Lloyd Eugene Ambrosius of Winston-Salem, North Carolina (formerly a long-time resident of Lincoln, Nebraska), died at home on May 7, 2024. He was born in Macomb, Illinois, on August 21, 1941, to Grace (Baxter) Ambrosius and Sterling Ambrosius. He is survived by his brother John Ambrosius and sister-in-law Margaret Adams of Platteville, Wisconsin. He is also survived by two sons with his late wife Margery (Marzahn) Ambrosius and two daughters-in-law: Walter Ambrosius and Leslie Underwood of Winston-Salem, as well as Paul Ambrosius and Valerie Daugherty of Tennessee. His beloved grandchildren are Michael Ambrosius and Em Ambrosius.

Lloyd grew up on a farm near Huntsville, Illinois, in the west-central part of the state, near the town of Augusta, where he attended high school, played basketball and baseball, and made friends he would keep for the rest of his life. This started a lifelong pattern of making and keeping friends wherever Lloyd went. He graduated high school in 1959 and enrolled at the University of Illinois, Urbana-Champaign, initially as a pre-med student. By his junior year, Lloyd had changed his major to history and had met Margery Marzahn. Lloyd and Margery married on August 24, 1963. They both stayed on at the University of Illinois for graduate studies. Lloyd worked with the distinguished diplomatic historian Norman Graebner and completed a Ph.D. in history in 1967. The 1960s civil rights movement and the war in Vietnam greatly influenced Lloyd’s perspective on American and world history.

In the fall of 1967, Lloyd joined the history department of the University of Nebraska-Lincoln as an American diplomatic historian. He would remain there his entire academic career, retiring in 2015. During the second semester of his first year at the University of Nebraska, Lloyd taught the history of U.S. foreign relations after 1900 while the country experienced the trauma of 1968. He devoted his last three lectures to the origins of U.S. involvement in Vietnam during the early Cold War and the military escalation during the 1960s, criticizing American presidents from Harry Truman to Johnson for exaggerating the threats and ignoring the costs.

Lloyd’s academic career coincided with the emergence of the Society for Historians of American Foreign Relations (SHAFR) and, later on, the Society for Historians of the Gilded Age and Progressive Era (SHGAPE), both of which became central parts of his professional life. Lloyd’s teaching and research interests led him and his family to spend extensive time in Europe, including Germany (1972-73 and 1996) and Ireland (1977-78).
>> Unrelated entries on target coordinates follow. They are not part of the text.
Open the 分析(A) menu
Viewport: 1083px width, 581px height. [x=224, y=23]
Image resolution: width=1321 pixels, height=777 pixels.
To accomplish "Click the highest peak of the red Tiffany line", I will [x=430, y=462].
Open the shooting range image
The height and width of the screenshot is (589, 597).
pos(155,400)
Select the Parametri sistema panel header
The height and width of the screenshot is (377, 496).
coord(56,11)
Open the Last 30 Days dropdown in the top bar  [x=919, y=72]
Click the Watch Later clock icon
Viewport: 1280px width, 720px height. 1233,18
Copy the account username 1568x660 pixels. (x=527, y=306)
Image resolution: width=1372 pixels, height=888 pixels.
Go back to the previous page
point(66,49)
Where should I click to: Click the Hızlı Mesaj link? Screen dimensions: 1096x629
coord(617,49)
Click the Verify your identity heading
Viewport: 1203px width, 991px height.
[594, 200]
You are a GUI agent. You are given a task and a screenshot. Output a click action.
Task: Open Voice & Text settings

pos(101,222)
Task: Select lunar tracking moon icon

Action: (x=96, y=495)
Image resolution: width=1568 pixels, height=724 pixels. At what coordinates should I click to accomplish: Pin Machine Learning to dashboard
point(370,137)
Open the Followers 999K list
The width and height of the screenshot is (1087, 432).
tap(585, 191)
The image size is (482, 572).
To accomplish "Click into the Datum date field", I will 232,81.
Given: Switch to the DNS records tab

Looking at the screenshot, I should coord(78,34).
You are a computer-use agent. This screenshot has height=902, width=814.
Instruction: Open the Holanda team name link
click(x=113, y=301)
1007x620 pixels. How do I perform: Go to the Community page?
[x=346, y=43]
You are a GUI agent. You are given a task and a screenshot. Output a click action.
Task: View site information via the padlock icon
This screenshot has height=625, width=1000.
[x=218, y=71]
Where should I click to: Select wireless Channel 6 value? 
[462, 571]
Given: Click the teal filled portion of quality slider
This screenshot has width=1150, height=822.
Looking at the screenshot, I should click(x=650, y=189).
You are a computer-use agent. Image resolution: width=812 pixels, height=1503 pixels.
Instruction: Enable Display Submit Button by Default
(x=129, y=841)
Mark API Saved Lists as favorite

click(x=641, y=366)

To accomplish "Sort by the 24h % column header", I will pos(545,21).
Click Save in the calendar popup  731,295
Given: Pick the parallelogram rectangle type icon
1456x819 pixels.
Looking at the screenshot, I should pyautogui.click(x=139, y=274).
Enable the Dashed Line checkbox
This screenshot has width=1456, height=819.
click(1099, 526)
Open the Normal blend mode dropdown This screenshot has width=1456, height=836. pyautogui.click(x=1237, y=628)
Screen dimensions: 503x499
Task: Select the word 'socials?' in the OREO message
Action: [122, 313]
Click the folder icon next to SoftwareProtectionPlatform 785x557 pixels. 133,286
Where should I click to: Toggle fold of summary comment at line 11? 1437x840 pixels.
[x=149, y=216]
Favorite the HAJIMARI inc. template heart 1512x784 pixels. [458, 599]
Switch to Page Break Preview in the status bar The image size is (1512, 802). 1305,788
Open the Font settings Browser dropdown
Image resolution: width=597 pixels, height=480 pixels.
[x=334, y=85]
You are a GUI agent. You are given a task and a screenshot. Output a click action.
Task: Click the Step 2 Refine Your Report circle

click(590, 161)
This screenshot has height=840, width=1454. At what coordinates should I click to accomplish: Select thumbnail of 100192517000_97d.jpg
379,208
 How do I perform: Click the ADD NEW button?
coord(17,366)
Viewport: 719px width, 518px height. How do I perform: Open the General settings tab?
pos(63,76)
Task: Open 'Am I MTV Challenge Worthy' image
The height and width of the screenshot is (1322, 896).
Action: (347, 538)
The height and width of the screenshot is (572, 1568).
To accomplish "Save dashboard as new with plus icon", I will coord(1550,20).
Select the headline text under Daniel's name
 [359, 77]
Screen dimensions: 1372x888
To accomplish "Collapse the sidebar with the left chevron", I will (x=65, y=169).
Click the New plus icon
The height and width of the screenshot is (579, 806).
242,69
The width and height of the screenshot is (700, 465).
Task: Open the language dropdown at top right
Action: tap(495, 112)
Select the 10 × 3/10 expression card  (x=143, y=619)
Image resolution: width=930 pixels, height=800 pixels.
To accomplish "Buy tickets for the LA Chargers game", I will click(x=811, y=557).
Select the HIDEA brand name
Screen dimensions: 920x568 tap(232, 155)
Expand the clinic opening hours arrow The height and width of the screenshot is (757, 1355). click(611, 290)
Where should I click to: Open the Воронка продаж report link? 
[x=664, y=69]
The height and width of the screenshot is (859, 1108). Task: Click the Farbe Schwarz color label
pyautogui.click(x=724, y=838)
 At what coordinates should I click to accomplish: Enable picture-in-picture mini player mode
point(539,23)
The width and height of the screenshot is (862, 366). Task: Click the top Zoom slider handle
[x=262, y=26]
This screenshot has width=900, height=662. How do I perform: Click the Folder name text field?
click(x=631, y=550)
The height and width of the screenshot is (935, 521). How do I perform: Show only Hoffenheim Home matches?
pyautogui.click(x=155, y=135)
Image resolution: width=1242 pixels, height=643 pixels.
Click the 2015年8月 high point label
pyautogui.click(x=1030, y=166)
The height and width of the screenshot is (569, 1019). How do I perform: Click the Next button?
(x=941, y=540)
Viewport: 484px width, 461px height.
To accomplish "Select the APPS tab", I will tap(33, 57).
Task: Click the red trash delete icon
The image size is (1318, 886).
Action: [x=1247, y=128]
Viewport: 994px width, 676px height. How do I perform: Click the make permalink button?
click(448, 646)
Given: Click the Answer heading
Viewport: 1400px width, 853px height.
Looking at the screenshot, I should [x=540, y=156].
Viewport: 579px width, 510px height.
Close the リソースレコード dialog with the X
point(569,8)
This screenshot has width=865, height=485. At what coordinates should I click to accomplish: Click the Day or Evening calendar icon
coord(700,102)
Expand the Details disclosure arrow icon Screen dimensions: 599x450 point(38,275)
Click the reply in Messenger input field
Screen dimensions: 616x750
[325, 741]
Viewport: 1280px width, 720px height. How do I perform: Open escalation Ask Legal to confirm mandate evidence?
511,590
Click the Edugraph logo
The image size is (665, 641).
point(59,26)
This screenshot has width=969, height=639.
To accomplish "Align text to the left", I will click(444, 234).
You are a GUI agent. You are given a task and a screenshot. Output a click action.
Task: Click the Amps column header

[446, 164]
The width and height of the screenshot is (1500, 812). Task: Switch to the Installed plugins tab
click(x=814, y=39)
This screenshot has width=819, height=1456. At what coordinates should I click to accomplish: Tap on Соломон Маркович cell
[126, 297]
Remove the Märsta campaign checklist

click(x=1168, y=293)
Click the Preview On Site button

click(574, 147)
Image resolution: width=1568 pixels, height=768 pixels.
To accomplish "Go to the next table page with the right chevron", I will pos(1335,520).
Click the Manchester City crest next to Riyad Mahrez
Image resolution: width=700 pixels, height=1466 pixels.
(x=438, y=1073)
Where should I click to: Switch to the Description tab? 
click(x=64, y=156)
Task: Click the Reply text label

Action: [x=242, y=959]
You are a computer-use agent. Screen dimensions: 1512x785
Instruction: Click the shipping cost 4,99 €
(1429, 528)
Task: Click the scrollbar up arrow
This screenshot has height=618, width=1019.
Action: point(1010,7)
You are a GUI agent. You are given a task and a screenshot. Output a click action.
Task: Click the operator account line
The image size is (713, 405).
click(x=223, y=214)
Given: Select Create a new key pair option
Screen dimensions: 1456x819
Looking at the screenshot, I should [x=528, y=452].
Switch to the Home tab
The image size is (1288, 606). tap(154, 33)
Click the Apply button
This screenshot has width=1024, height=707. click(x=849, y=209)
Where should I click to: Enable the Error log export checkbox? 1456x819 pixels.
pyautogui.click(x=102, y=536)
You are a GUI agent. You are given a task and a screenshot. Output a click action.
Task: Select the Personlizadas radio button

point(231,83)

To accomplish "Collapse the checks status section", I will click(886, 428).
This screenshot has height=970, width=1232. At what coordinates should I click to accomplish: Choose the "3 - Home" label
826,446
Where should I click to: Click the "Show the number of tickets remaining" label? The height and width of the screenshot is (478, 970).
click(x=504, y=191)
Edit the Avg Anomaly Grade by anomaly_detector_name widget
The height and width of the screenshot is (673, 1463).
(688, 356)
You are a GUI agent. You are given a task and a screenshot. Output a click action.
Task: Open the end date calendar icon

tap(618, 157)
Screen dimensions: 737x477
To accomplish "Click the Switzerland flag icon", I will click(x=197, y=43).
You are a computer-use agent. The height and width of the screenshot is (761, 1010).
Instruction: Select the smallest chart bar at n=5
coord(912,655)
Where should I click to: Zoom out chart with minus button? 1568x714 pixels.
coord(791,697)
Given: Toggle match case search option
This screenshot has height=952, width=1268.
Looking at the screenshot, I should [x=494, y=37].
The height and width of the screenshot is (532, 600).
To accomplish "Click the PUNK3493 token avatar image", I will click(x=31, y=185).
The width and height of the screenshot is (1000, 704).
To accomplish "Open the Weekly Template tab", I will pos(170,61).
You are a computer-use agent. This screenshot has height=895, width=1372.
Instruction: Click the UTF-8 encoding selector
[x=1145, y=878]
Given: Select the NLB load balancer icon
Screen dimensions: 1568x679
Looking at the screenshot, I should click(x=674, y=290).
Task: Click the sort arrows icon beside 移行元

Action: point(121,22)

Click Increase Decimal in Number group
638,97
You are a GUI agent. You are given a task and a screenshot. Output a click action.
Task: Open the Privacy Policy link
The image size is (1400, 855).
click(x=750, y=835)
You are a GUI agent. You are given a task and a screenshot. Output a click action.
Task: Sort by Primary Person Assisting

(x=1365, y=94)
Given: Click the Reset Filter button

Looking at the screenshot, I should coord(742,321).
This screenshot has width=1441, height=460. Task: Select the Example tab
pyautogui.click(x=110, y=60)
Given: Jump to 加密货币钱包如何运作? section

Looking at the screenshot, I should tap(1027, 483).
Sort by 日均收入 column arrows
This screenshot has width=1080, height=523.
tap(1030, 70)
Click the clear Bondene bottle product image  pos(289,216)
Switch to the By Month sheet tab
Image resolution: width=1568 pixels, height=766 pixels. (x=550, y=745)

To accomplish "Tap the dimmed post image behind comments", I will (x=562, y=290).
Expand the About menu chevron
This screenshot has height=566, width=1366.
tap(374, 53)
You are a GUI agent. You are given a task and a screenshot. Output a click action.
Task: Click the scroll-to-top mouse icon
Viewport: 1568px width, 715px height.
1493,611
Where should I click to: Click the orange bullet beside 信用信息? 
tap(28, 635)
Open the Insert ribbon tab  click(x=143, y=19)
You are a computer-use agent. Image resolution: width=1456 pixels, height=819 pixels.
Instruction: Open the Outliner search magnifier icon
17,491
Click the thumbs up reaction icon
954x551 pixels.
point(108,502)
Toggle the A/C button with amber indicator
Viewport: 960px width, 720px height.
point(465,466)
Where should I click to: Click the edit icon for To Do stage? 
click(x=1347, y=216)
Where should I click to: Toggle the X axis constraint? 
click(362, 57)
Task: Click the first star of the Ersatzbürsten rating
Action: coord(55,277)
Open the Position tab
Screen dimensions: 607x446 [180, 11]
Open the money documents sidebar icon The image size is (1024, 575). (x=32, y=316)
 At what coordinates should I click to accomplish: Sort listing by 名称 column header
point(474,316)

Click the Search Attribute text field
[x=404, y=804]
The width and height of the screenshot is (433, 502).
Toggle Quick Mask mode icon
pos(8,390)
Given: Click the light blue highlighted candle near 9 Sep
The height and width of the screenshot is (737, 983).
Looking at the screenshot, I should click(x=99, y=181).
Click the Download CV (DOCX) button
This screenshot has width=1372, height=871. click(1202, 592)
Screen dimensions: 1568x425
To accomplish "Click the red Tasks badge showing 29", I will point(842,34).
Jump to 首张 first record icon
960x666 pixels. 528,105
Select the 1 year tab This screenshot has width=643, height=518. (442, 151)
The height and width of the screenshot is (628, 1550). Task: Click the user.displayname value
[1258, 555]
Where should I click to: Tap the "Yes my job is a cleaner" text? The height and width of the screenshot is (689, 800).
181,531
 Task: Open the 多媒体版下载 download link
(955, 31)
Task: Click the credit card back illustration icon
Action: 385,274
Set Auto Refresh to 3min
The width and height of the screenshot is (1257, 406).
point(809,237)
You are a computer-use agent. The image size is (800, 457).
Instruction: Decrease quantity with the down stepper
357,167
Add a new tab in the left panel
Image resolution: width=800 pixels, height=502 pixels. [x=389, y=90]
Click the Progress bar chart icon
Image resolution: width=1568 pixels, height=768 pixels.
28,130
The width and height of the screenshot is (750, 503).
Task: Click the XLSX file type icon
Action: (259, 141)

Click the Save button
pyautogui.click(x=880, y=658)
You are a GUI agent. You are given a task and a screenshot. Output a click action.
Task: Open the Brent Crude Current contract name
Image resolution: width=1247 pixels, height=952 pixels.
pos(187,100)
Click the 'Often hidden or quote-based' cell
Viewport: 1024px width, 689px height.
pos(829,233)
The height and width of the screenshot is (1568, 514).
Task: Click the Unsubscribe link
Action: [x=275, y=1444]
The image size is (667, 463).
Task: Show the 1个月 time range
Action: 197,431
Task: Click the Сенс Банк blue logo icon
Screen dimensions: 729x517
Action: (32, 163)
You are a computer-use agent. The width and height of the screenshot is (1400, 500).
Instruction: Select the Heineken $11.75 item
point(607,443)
In the 1990s, Lloyd served as chair of the University of Nebraska’s history department for five years. A decade before his retirement, he was named the Samuel Clark Waugh Distinguished Professor of International Relations.

Like his wife Margery, Lloyd was an active member and leader in the United Methodist Church (UMC). He served as a director on the UMC’s General Board of Global Ministries from 1984 to 1992. In his final year as a director, Lloyd helped establish a permanent fund for ministry and mission in the Latin America/Caribbean region. He is survived by many friends at St. Paul UMC in Lincoln, Nebraska and throughout the UMC.

In 2022, a new fund was established at the University of Nebraska by two of Lloyd’s former students, Kristin Ahlberg and Phil Myers. The Lloyd Ambrosius Graduate Student Support Fund provides annual awards to support graduate students who wish to pursue research in areas including American politics, foreign relations, and international policy. Lloyd’s family asks that, instead of flowers, you consider a donation to the Lloyd Ambrosius Graduate Student Support Fund in his honor. Gifts to the fund may be made online or by contacting Steve Allen, director of development, at 402-458-1140.